In conclusion, based on data derived from six reports of mostly moderate and low quality, consisting of two clinical trials, one case-control study, one case report, and two reviews, probiotics may be beneficial for associated gastrointestinal manifestations in patients with ASD. Regarding the effects of psychobiotics on core ASD manifestations, the data reviewed were inconclusive.

Attention deficit hyperactivity disorder in children has been associated with a higher representation of Bacteroidaceae and Neisseriaceae, which may cause a significant decrease in GM heterogeneity (85).

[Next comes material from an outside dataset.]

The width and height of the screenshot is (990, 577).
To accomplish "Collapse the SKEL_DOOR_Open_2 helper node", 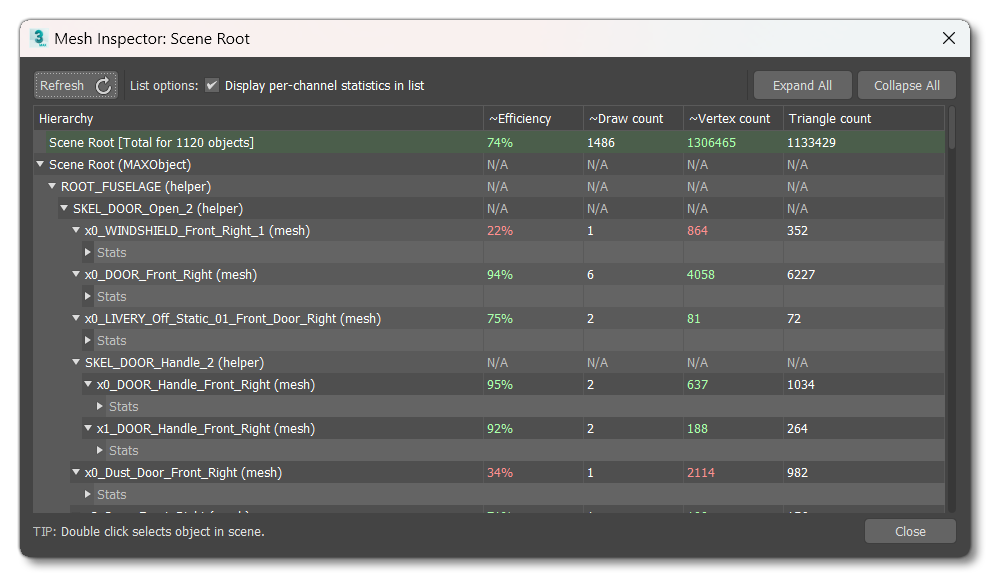I will 64,208.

Neuroinflammation in ADHD patients, abnormal activation of microglia, and altered proportion between pro- and anti-inflammatory cytokines may alter the maturation of the prefrontal cortex and the neurotransmission systems, increasing the risk for ADHD onset (86).

A synbiotic was added to children and adults with ADHD (N = 182) for 9 weeks in a randomized, placebo-controlled trial, and the results were not significantly different in the primary outcome (ADHD symptoms severity) (60). Synbiotic 2,000 decreased sub-threshold ASD manifestations (restricted, repetitive, and stereotyped behaviors) in children and had a favorable impact on emotion regulation in goal-oriented behavior in adults (60). If a high level of sVCAM-1 were detected at baseline, in adults, the synbiotic significantly improved emotion regulation (60). In children, this product reduced the overall severity of autism symptoms and the sub-domains of ASD behaviors (60).

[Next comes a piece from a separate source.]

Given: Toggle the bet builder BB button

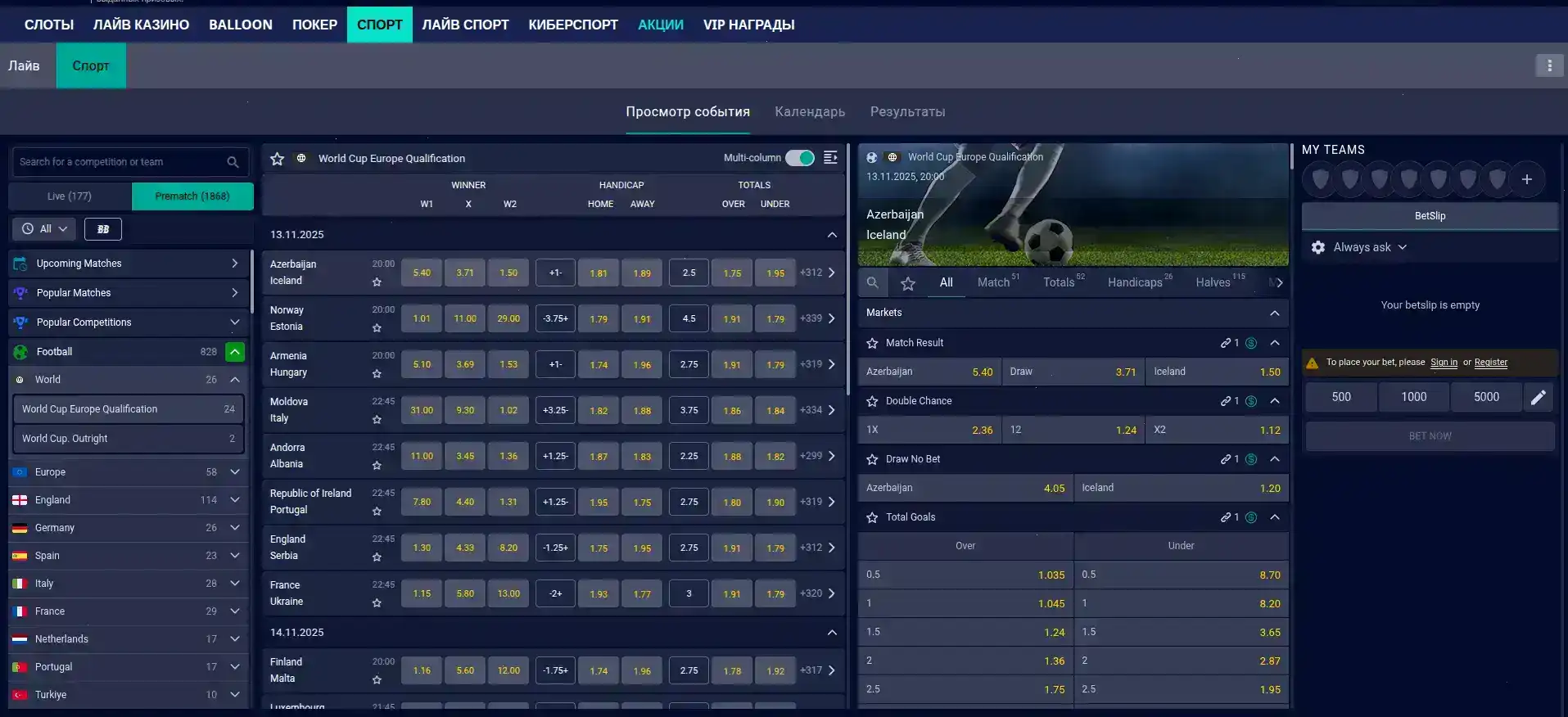Looking at the screenshot, I should [x=103, y=229].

Probiotics supplements with Bifidobacterium bifidum (Bf-688) 5 × 10⁹ CFUs/day were administered for 8 weeks in an open-label trial that enrolled 30 children diagnosed with ADHD (61). During the treatment period, inattention and hyperactive/impulsive symptoms improved, while the GM composition changed, with Firmicutes/Bacteroidetes ratio significantly decreasing (61). Also, the weight gain and BMI of the participants increased during the trial (61).

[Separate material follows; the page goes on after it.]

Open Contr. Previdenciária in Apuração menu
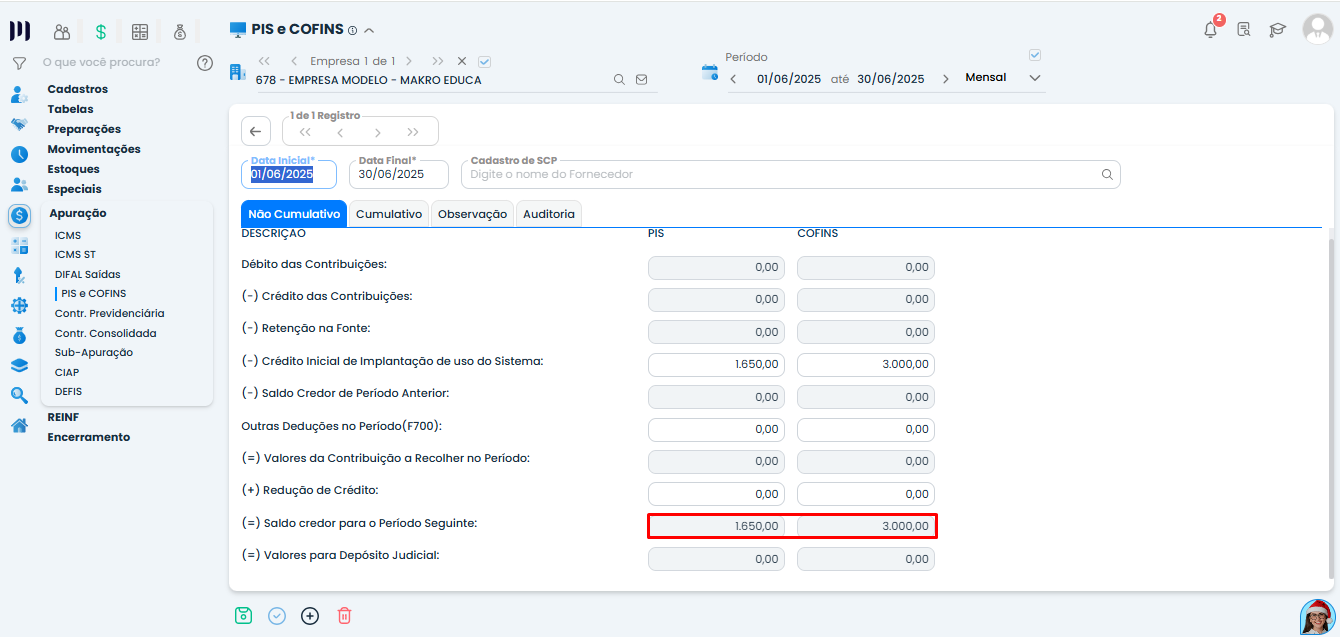Image resolution: width=1340 pixels, height=637 pixels. coord(109,313)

An interesting study followed longitudinally for 13 years a group of 75 infants randomized to receive Lactobacillus rhamnosus GG or a placebo during their first 6 months of life (62). At the end of the monitoring period, ADHD or Asperger syndrome was detected in 17% of the subjects in the placebo group vs. none in the probiotic-receiving group (62). The number of the Bifidobacterium in the GM during the first 6 months of life was significantly lower in children who subsequently developed psychiatric disorders (62).

In conclusion, based on two clinical trials and one cohort study, of heterogenous quality, synbiotics may improve associated autistic symptoms, and probiotics may decrease inattention and hyperactive/impulsive symptoms. Also, a potential prophylactic effect of probiotics in children, if administered early in life, was detected, but this conclusion is based on very limited support.